Ñasaindí debía tener quince años. Esbelta, graciosa
muy bonita, sus ojos negros y grandes miraban siempre con temor. Tenía los
cabellos lacios adornados con flores de piquillín. Cubría su cuerpo con un
tipoy tejido con fibras de caraguatá, ajustado en la cintura con una chumbé de
algodón de vistosos colores.
Sus pies descalzos parecían no tocar la tierra al
caminar: tan suave y liviana era.
Con el propósito de recoger tiernos cogollos de
palmera, venía desde muy lejos, trayendo una cesta fabricada con tacuarembó.
Muy dispuesta llegó al lugar
donde crecían con profusión los pindós, confiada en que sola podría alcanzar
los ansiados cogollos; pero al verlos tan altos comprendió que le iba a ser
imposible realizar la tarea.
Trató de llegar, subiendo por el tallo, pero se vio
obligada a desistir.
Un poco decepcionada, miró desde
abajo el penacho verde de las palmeras tratando de hallar un medio que le
permitiera conseguir los cogollos buscados.

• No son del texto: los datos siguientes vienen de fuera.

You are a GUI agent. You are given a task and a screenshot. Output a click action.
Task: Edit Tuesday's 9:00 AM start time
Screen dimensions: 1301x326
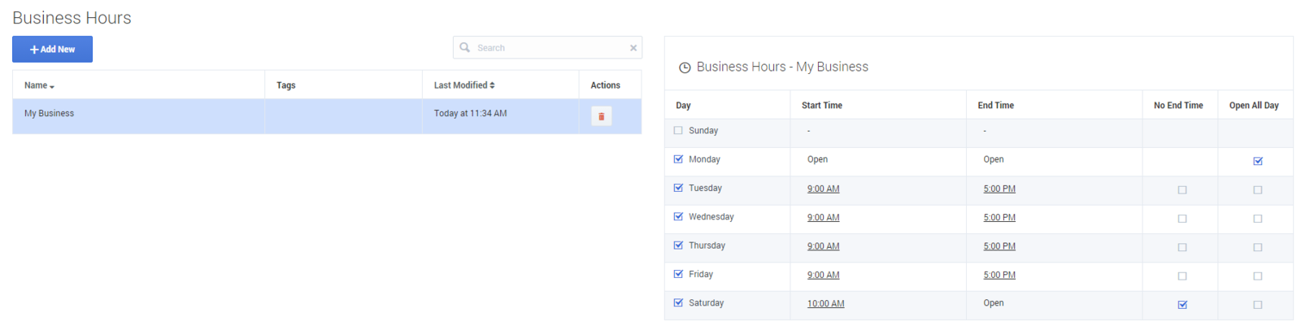point(823,189)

Ya desistía de su intento, cuando
vio a un muchacho medio oculto por una cascada de isipós y de helechos. Sus
manos recias empuñaban el arco y la flecha. Sus ojos miraban con atención hacia
un lugar cercano.
Dirigió Ñasaindí su vista hacia el mismo sitio y pudo
divisar a la víctima a la que estaba destinada la flecha del desconocido: era
un hermoso maracaná que, tranquilamente posado en la rama de un ñandubay,
estaba completa-mente ajeno a su próximo fin.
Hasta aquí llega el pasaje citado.